Of course, if you think a company would benefit from greater exposure and the eichler community could benefit from their services, this can be a win-win situation. Point them to Marty for information on becoming a site sponsor.
Does that help any?
rquinan: there are no secrets, just rules. If you go back and read the Chatterbox Ground Rules at the bottom of the entry page into the lounge, you'll notice item #3 asks that posters do not mention companies by name. This is because of all the service partner relationships established by the Eichler Network, which keep this publication going. It's there to prevent other service providers, who don't support the publication from posting free advertisements, which I would call spam.
Without the support of the EN's service partners, this forum would cease to exist.
Before we bow down too far to the Eichler Network, its worth noting that the cost of running a PHP based web forum are miniscule. For instance, EZboard will do all the work for you and charge $5 / month, and I believe the web hosting company I've been using will now do this for $10/year.
I've mused about this idea: Why not start up a competing Eichler board with no annoying restrictions? The biggest issue would be moderating. I think the initial thrill of being able to allow anyone to say whatever they want about whatever vendor they want (and we know some great ones we've been unable to mention) would quickly be displaced by the effort required to moderate the jerks.
I think your rebellious nature is compelling you to start a bootleg, unmonitered open forum Eichler chat room. I don't know how long it will last, but it would be fun to see where it goes
To any one else wondering why there are restrictions,
It is easy to drive from the back seat. I have personally witnessed the amount of B.S. the publisher of this site and newsletters has to deal with on a daily basis, and trust me he can have it.
It is more than a full time job managing all this stuff. It goes beyond just running a web site. There are writers to pay and edit, cracking the whip all interested parties, screening and staying on top of the companies that
advertise on this site and in the newsletters and so on. Not to mention postage, printing costs, paying IT to service the site.

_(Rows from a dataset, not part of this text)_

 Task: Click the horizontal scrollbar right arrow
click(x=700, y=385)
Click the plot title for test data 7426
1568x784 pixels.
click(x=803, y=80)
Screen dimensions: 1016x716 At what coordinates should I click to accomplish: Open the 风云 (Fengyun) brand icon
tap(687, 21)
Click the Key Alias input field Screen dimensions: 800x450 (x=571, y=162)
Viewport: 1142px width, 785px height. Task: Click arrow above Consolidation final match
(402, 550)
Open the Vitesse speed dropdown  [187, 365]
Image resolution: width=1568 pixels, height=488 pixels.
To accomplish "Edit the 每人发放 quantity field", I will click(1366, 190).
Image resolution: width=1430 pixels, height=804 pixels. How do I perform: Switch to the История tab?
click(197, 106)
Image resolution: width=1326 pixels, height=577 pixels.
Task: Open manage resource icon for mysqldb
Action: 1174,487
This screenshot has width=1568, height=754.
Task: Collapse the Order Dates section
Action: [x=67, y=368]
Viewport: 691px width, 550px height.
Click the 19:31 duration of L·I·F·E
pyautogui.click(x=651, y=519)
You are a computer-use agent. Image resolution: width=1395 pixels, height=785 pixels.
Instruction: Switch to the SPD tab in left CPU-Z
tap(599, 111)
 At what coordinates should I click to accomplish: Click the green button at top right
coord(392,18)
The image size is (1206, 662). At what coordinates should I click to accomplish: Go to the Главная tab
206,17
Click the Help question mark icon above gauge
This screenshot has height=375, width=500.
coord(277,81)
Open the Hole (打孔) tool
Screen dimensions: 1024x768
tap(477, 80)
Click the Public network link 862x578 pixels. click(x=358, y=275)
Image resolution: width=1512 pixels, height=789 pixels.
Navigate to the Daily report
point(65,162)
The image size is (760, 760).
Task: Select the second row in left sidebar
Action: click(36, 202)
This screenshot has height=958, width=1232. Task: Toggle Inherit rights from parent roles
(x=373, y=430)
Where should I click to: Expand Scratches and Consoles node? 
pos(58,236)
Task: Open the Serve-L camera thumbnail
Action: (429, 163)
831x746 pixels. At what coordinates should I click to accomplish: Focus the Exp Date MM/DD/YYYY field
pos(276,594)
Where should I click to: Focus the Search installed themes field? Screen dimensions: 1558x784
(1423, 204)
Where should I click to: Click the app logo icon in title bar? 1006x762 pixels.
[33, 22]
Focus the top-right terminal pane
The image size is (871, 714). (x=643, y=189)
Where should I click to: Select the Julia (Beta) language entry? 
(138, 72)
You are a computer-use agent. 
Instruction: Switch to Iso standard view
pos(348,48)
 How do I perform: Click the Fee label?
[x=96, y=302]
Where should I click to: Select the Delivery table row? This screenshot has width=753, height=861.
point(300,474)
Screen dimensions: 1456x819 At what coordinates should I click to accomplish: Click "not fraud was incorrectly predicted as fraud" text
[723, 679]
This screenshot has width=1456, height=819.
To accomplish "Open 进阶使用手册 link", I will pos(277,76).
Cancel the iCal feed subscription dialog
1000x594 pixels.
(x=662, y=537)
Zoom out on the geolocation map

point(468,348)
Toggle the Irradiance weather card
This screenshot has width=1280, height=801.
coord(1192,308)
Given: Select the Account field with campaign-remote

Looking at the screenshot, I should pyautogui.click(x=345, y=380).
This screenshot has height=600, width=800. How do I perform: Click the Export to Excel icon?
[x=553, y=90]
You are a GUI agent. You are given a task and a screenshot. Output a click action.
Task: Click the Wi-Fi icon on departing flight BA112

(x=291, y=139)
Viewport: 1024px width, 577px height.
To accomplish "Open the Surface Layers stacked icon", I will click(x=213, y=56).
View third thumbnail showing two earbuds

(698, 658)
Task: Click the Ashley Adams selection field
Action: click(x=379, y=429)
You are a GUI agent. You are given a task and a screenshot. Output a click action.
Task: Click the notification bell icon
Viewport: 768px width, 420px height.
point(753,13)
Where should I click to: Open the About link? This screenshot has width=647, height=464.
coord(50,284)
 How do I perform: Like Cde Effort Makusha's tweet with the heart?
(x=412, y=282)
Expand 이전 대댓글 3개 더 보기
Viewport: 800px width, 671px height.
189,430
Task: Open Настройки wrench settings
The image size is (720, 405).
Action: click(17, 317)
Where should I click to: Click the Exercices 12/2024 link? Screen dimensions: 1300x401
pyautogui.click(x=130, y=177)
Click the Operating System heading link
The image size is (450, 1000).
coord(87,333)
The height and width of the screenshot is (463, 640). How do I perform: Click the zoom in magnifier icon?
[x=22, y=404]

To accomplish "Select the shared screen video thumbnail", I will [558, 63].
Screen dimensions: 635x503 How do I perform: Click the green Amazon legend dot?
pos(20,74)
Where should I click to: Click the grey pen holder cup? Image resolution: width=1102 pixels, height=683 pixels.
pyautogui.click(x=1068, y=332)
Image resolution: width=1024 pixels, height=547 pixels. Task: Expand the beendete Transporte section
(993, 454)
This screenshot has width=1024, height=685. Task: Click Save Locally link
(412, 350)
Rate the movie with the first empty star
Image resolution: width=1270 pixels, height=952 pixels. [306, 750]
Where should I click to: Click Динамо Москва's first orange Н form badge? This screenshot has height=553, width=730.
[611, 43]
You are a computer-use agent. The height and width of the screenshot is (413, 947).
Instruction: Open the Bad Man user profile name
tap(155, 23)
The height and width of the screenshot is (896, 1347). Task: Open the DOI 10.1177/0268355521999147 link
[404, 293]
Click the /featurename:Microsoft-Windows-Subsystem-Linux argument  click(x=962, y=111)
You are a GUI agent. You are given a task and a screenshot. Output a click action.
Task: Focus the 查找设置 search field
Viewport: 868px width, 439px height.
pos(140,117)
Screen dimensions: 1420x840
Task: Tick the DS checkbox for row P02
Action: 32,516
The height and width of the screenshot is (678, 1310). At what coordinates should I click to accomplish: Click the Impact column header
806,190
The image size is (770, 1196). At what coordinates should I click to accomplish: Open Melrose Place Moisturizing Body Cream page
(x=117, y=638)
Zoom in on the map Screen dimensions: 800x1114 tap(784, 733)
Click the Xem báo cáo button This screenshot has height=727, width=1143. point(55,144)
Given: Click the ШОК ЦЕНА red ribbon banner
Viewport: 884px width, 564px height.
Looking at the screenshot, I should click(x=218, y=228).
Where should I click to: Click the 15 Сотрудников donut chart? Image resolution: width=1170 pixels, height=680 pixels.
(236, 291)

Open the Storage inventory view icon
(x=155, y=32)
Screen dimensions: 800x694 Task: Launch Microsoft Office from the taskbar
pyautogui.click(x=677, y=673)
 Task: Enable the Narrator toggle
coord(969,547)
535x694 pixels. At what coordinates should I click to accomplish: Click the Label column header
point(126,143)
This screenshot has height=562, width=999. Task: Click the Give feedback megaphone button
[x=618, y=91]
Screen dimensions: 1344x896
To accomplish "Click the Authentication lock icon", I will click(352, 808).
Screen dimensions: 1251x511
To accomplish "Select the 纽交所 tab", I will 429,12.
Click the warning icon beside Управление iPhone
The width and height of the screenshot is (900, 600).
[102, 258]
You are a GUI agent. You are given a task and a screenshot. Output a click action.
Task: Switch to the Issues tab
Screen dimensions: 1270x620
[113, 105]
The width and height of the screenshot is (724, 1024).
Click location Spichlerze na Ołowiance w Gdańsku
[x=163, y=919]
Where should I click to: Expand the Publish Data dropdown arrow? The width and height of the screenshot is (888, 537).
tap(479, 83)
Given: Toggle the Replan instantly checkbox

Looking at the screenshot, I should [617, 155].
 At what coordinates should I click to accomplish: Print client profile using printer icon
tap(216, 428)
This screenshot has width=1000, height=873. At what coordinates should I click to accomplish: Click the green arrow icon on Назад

The Eichler Network is also dedicated to preservation of the X-100. The owners have just finished phase 1 of restoration (in which, I ran the project and performed some of the work), and trust me, the publisher and his partners are digging way deep in to their pockets to restore this house and preserve it. They hosted an open house so all the people in the neighborhood could tour the house, and people came from all over the West Coast to see it. They put a lot of time, effort, and money in to this simply to share it with everyone else to enjoy this piece of Architectural history. In my opinion, that was done out of an honest concern.
This network is certainly a biz; last time I checked, the bay area is still among one of the most expensive places to live in the country.
If you know of any indepdently wealthy tech savvy Eichler enthusiasts that are willing to put about 50-60 hours a week into running a comparable organization, let me know.